§ **Exercise materials**
<<<<

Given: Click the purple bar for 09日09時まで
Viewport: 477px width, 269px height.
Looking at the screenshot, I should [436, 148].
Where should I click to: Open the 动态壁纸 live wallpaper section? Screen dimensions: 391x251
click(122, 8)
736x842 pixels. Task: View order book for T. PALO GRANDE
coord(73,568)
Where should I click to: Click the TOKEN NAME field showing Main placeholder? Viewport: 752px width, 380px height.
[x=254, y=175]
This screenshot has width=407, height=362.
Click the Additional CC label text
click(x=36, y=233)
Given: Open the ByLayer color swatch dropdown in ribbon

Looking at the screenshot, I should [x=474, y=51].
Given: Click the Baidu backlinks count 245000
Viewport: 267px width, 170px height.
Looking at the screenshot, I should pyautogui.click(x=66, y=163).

>>>>
<<<<

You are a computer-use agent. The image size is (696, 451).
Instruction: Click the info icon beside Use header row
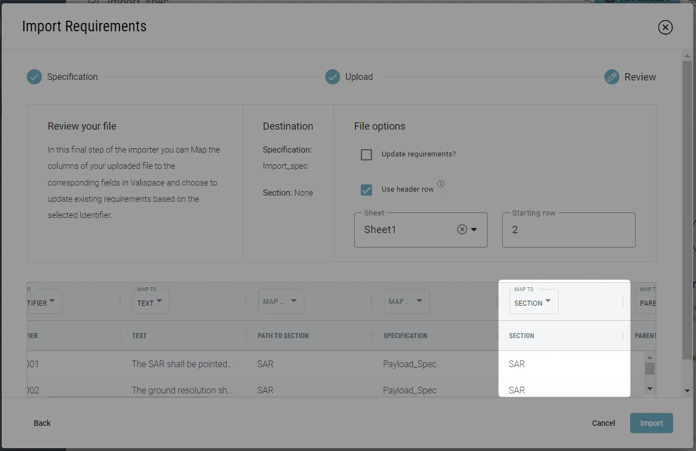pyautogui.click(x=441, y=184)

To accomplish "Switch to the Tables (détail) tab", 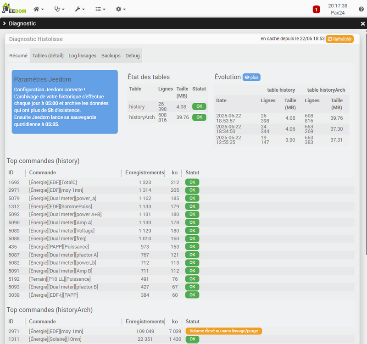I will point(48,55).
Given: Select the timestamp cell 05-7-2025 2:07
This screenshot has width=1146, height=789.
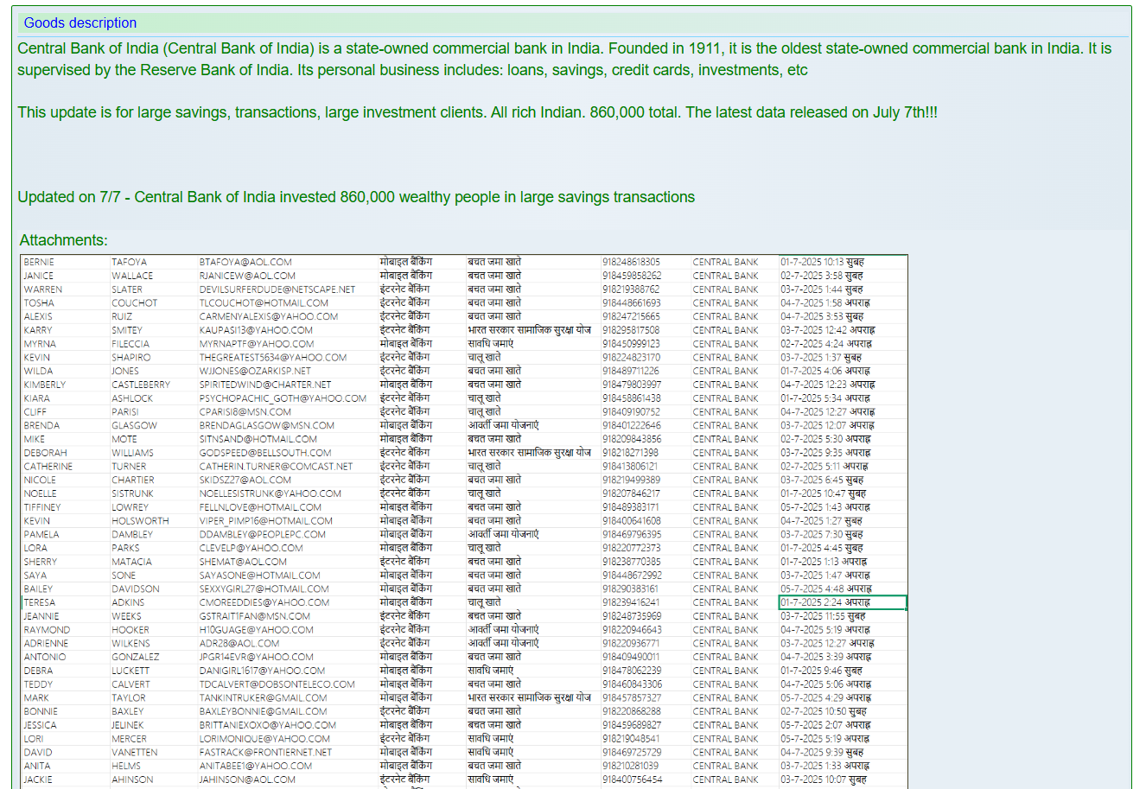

>>>>

§ **Work instruction**
Output only an exact transcription of the lines above from the one with "Given: Select the" up to and including the one with "This screenshot has width=1146, height=789.".

§ **Output of the exercise**
Given: Select the timestamp cell 05-7-2025 2:07
This screenshot has width=1146, height=789.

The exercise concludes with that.